A paixão contra-a-corrupção será
aplacada com os assassinatos sistemáticos de minorias — sociais, políticas, económicas –, bodes expiatórios serão regularmente executados sob as acusações
mais ridículas. O poder judiciário finalmente cumprirá seu desejo de servir a
um führer e expurgará, no universo jurídico, todo ativista judicial que não
siga a direção apontada pelo líder supremo.
Mamadeira de piroca foi só o
começo. O tal “gabinete do ódio” – que consegue hoje operar com apenas R$50.000
por mês e fazer o estrago que faz – será substituído por um ministério de
comunicações com orçamento bilionário. A bolha de fantasias criadas pelas notícias
mentirosas terá pra si uma imprensa dócil que, convenhamos, nunca teve
dificuldade para mentir, sem qualquer prejuízo, antes de 2018. Artistas serão
cooptados ou extintos.
A fantasia da família branca de
classe média atacada por forças alienígenas ao “cidadão de bem” será cultivada
até chegar ao seu paroxismo. A maquinaria de notícias falsas será, ancorada na
fantasia da família branca ameaçada, uma fábrica de homens-bomba, suicidas e
homicidas na missão de conservar sua tão cara ficção.
O mercado religioso será dominado
por três ou quatro igrejas evangélicas; as frações mais estúpidas e violentas
ganharão impulso no interior da igreja católica. A tendência no campo religioso
será a da realização do monopólio completo por uma dessas igrejas. A multiplicação
de denominações pentecostais ou neopentecostais, que faz com que jovens
pastores fundem suas próprias igrejas e inaugurem variações rituais e
doutrinárias, será freada através de instrumentos institucionais estatais e
pela ação de grupos armados das grandes empresas religiosas.

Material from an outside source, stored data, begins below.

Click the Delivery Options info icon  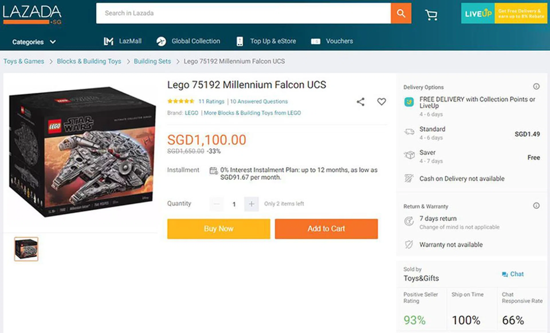pyautogui.click(x=536, y=87)
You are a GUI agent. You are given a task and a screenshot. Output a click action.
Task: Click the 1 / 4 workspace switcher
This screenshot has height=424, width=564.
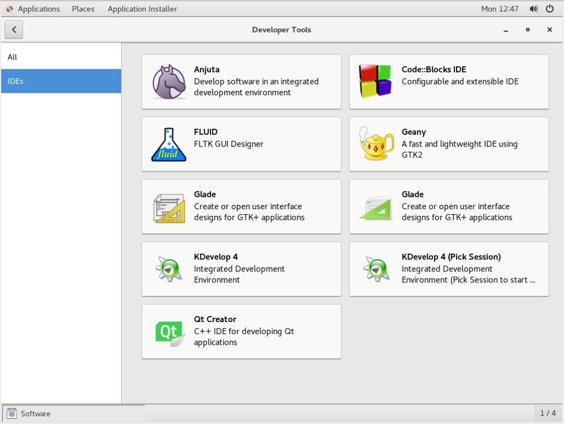click(x=548, y=413)
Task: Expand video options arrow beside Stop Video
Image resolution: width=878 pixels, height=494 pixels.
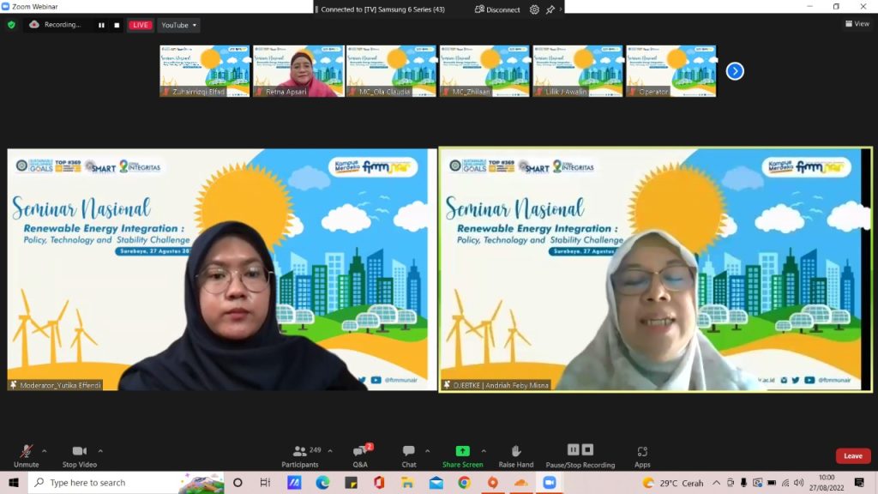Action: tap(100, 451)
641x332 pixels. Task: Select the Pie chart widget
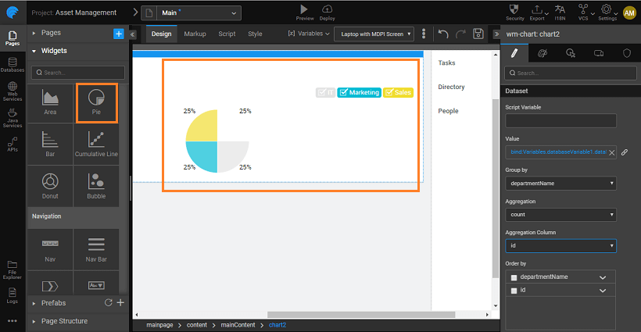(x=96, y=102)
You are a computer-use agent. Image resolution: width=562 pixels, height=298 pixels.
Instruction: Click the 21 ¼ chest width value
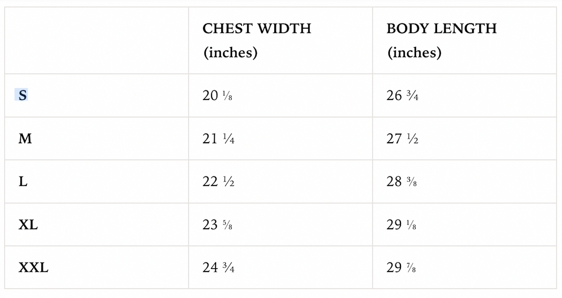point(219,139)
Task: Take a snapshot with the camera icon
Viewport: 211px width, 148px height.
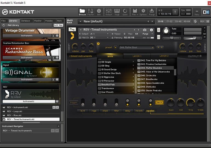Action: pyautogui.click(x=145, y=30)
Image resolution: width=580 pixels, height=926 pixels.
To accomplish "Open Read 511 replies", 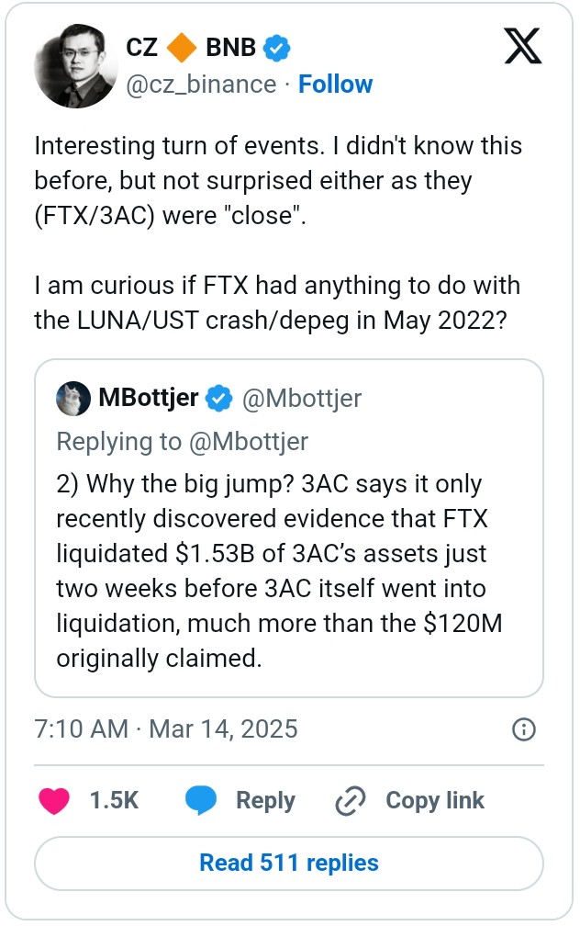I will [288, 863].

A paixão “patriótica” pelos EUA e
o “Ocidente” será inculcada nas escolas, ao mesmo tempo em que haverá uma
lenta, mas progressiva talebanização dos costumes, regrada pelas denominações
religiosas dominantes. Não demorará muito para as igrejas estadunidenses
começarem a disputar o mercado religioso brasileiro com a IURD (Igreja
Universal do Reino de Deus).
As elites políticas tradicionais
vão, em um primeiro momento, se submeter ao führer. Entrarão de cabeça na
competição de quem aparenta ser mais violento e estúpido, aparentarão ser
“bolsonaristas-raiz”, mas nunca deixarão de ser vistos como inimigos. Pautarão
a agenda presidencial em um primeiro momento, mas logo depois encontrarão o
obstáculo da esquizofrenia paranoica do presidente-doente. Suas acusações de
conspiração multiplicar-se-ão numa espiral infinita, fractal.
Ideias de eugenia – já em
execução durante essa pandemia – tornar-se-ão política de estado. O projeto de
lei do antigo deputado Bolsonaro, de esterilizar os pobres, pode ser
implementado, a não ser que tome seu lugar uma biopolítica de fabricação de
buchas de canhão para guerras por procuração, sem fim ou mesmo sem finalidade,
contra nossos vizinhos e além.
O significado de Milícia se
expandirá para além dos domínios localizados nas periferias do Rio de Janeiro:
seremos, o país inteiro, uma milícia dos EUA, acompanhando-os em sua decadência
até a hora mais grave do breve império de sete décadas.
As próximas semanas dessa crise
política, ao que parece, serão decisivas para o futuro do país e poderão
produzir efeitos estruturais irreversíveis. E parece cada vez mais provável que
aqueles que estão apostando em lucros políticos, económicos e sociais no curto
prazo serão, em pouco tempo, engolidos pelo monstro que estão ajudando a parir.